In March 2013, the FASB issued ASU 2013-04, which provides guidance on the recognition, measurement, and disclosure of obligations resulting
from joint and several liability arrangements for which the total amount of the obligation is fixed at the reporting date. The update requires an entity to measure
obligations resulting from joint and several liability obligations for which the total amount of the obligation within the scope of the update is fixed at the
reporting date, as the sum of the amount the reporting entity agreed to pay on the basis of its arrangements among its co-obligors and any additional amount the
reporting entity expects to pay on behalf of its co-obligors. The update also requires an entity to disclose the nature and amount of the obligation as well as other
information about those obligations. The amendments in ASU 2013-04 are effective for fiscal years, and interim periods within those years, beginning on or
after December 15, 2013 and must be applied retrospectively. We do not expect the adoption of ASU 2013-04 in the first quarter of 2014 to have a material
impact on our financial position, results of operations, or cash flows.

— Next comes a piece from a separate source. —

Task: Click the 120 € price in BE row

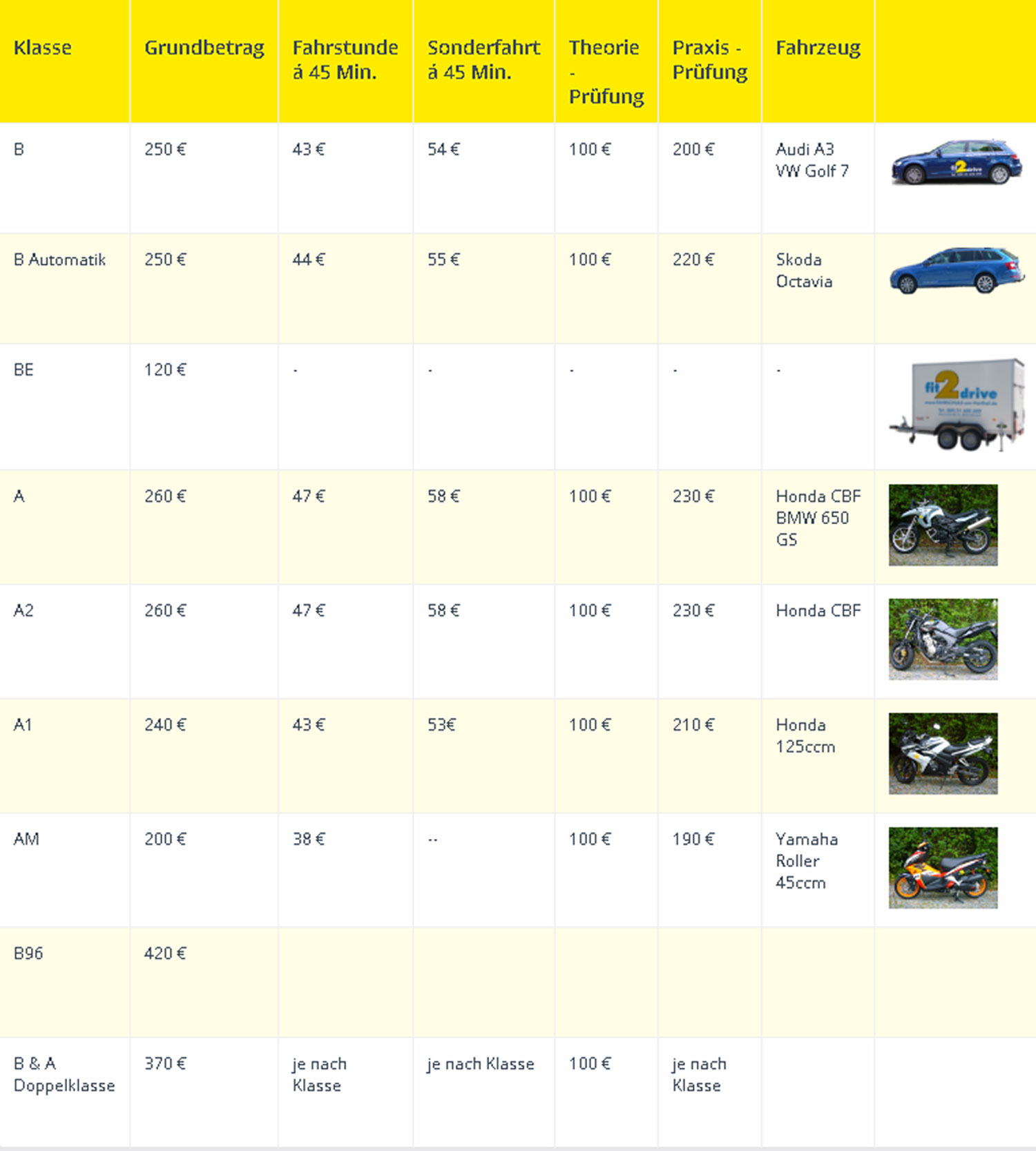Action: tap(165, 370)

In July 2013, the FASB issued ASU 2013-11,which requires a reporting entity to present an unrecognized tax benefit as a liability in the financial
statements separate from deferred tax assets if a net operating loss carryforward, a similar tax loss, or a tax credit carryforward is not available as of the
reporting date to settle taxes that would result from the disallowance of the tax position or if a reporting entity does not intend to use the deferred tax asset for
such purpose. The amendments in ASU 2013-11 are effective for fiscal years, and interim periods within those years, beginning on or after December 15,
2013. We do not expect the adoption of ASU 2013-11 to have a material impact on our consolidated financial statements.